* **TASKS FOR THIS EXERCISE**:
- 1) According to the Landslide review, why would the Johnson and Reagan presidencies seem at first glance to lack enough common thread to hang a book on?
- 2) Write out a passage of the Landslide review word for word, beginning at the words "Dallas has long" and stopping after "a political rebirth.".

By TOD ROBBERSON Staff Writer [email protected]
Published: 20 September 2014 04:24 PM
Updated: 23 September 2014 09:52 AM

Dallas has long tended to view the aftermath of Nov. 22, 1963 through the singular lens of the sniper’s scope that jutted from the sixth floor of the Texas School Book Depository that fateful day. A president died here, and nothing else seemed to matter.

Jonathan Darman argues in Landslide: LBJ and Ronald Reagan at the Dawn of a New America that far greater historical consequences are rooted in events that day. The assassination ended one president’s life, but for two others, it marked a political rebirth.

Both Lyndon B. Johnson and Reagan were on steep downward career trajectories when JFK’s death shook the nation. A single moment reversed their fortunes.

At first glance, the Johnson and Reagan presidencies wouldn’t seem to have enough common thread to hang a book on, given the lengthy time span that separated them. Rick Perlstein, author of the newly released The Invisible Bridge: The Fall of Nixon and the Rise of Reagan, takes on the more obvious topic of how Reagan capitalized on Nixon’s political demise.

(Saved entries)
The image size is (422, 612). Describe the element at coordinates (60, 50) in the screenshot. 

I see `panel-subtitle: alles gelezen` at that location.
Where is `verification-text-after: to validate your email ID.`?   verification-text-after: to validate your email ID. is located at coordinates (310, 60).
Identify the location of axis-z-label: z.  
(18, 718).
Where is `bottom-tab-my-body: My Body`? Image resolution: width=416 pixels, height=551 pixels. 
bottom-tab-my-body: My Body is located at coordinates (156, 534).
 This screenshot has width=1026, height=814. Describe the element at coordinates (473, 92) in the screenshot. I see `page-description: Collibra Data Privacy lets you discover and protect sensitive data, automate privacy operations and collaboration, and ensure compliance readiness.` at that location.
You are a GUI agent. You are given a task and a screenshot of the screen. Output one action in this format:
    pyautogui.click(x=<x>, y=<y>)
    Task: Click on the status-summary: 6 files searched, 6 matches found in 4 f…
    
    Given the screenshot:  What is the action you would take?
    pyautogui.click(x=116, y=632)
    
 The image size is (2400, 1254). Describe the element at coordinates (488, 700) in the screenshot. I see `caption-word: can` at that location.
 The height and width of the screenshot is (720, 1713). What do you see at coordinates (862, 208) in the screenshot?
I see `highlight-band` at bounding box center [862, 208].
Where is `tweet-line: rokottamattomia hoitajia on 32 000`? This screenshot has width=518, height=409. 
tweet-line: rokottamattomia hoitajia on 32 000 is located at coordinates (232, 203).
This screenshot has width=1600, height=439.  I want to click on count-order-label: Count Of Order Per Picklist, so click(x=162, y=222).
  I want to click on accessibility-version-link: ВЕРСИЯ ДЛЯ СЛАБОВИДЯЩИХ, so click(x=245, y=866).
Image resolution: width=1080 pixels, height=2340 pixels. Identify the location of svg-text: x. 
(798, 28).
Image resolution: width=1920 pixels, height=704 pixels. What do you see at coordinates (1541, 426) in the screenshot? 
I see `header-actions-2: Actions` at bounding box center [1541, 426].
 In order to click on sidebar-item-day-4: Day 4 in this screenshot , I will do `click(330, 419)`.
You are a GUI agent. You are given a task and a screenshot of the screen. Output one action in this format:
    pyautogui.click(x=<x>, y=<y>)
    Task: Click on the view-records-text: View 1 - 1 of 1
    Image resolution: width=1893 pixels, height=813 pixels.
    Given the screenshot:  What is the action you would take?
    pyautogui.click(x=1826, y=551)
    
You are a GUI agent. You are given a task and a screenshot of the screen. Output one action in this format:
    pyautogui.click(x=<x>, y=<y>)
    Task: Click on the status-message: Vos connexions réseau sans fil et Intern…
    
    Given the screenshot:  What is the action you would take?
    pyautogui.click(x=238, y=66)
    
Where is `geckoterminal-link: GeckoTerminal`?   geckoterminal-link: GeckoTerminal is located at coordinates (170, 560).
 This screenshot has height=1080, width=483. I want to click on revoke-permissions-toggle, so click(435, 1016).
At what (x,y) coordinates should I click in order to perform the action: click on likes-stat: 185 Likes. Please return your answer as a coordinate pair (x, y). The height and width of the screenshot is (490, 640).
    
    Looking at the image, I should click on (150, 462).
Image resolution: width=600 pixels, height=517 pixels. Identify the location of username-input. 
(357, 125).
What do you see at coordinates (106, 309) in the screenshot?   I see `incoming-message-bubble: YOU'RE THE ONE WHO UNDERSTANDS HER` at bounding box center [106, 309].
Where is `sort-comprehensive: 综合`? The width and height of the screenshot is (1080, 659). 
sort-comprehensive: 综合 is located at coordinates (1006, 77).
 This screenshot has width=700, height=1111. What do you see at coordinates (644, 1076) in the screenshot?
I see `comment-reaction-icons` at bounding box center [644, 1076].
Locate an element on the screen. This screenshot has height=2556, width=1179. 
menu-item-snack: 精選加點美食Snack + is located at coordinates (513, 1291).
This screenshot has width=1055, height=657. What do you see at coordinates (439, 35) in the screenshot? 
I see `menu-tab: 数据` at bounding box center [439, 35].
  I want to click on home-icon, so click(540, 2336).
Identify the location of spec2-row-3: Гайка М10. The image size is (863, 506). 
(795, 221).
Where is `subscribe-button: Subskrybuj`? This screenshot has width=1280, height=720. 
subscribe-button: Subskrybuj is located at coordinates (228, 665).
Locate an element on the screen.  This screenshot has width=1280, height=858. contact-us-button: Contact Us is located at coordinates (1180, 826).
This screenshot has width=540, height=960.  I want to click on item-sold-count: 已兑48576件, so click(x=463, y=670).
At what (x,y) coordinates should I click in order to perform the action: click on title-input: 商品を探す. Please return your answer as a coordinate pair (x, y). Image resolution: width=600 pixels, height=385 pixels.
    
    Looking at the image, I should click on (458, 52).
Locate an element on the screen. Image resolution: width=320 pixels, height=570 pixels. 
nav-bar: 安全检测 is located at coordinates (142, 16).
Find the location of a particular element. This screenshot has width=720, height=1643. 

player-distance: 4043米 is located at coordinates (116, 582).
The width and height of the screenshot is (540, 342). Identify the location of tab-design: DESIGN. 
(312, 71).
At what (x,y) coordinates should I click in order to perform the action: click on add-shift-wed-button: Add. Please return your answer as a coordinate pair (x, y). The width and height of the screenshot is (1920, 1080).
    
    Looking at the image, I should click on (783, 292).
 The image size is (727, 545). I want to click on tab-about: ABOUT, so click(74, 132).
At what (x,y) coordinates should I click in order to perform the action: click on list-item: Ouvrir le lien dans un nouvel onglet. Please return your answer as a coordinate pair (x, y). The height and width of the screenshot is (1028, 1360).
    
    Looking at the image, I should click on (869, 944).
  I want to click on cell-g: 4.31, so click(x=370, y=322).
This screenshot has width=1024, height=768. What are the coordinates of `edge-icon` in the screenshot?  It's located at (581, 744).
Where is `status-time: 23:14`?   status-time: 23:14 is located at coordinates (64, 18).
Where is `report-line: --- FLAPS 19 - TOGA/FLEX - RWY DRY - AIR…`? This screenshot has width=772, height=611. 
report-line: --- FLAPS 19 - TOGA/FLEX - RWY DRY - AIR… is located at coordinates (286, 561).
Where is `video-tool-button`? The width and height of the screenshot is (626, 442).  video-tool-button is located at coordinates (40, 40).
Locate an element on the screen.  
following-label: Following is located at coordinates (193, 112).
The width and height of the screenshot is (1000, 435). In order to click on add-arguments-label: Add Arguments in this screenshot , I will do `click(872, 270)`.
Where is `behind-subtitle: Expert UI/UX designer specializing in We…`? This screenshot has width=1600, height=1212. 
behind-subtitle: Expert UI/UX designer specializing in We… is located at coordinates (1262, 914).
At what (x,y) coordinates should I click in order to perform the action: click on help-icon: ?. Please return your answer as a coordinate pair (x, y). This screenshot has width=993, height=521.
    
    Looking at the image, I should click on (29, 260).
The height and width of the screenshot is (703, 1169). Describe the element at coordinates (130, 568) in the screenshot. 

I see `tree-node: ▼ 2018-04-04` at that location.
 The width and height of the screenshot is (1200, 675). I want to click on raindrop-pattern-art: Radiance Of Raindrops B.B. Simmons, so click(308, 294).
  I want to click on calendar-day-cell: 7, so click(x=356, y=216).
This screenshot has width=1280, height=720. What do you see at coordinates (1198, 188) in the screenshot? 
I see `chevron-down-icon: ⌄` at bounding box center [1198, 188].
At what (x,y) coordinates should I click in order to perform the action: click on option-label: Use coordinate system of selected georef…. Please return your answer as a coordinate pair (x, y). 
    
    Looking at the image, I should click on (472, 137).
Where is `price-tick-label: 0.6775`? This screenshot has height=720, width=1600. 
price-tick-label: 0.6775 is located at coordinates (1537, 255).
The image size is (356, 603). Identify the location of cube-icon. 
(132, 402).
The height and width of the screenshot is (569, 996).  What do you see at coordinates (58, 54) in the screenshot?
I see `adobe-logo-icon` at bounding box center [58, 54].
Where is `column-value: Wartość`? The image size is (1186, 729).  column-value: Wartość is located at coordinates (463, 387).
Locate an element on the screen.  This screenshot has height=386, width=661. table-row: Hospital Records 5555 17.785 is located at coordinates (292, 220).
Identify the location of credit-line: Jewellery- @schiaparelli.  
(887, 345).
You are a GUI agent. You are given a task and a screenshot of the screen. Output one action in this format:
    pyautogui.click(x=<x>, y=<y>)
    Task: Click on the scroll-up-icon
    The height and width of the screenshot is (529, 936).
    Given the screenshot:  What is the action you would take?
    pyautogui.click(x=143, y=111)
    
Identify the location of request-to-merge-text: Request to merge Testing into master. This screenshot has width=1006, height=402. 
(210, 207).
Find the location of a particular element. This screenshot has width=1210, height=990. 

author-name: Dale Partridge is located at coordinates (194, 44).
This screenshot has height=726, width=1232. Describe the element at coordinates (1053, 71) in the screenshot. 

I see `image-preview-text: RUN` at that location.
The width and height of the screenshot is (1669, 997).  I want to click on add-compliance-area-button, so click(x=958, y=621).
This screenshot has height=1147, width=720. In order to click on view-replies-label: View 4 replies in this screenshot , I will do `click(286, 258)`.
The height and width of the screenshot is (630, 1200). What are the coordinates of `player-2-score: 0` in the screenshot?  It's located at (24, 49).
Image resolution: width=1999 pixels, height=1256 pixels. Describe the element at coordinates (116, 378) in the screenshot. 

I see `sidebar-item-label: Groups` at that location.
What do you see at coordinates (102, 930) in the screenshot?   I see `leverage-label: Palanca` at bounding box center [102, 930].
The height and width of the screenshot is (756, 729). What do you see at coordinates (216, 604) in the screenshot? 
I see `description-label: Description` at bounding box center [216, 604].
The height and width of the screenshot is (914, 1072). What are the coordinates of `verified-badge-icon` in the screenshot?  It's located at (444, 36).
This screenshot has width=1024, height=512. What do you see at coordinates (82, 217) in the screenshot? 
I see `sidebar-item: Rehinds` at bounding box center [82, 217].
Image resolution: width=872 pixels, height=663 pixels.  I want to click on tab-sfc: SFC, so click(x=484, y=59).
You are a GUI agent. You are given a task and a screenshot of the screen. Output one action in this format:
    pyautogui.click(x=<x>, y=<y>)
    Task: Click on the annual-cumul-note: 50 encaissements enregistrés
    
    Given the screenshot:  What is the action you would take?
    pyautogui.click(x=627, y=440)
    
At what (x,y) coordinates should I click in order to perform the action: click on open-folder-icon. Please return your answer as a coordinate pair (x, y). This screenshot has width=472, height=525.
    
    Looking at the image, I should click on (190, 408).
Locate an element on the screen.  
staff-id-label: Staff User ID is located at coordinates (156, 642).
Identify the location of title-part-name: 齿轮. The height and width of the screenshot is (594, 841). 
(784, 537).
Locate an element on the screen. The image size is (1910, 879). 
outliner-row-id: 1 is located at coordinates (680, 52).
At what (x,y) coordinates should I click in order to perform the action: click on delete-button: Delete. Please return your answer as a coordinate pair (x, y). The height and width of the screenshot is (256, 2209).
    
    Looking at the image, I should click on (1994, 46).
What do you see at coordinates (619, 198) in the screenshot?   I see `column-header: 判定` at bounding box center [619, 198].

* **SOLUTIONS BELOW**:
- 1) The lengthy time span that separated them makes them seem to lack enough common thread for a book.

- 2)
Dallas has long tended to view the aftermath of Nov. 22, 1963 through the singular lens of the sniper’s scope that jutted from the sixth floor of the Texas School Book Depository that fateful day. A president died here, and nothing else seemed to matter.

Jonathan Darman argues in Landslide: LBJ and Ronald Reagan at the Dawn of a New America that far greater historical consequences are rooted in events that day. The assassination ended one president’s life, but for two others, it marked a political rebirth.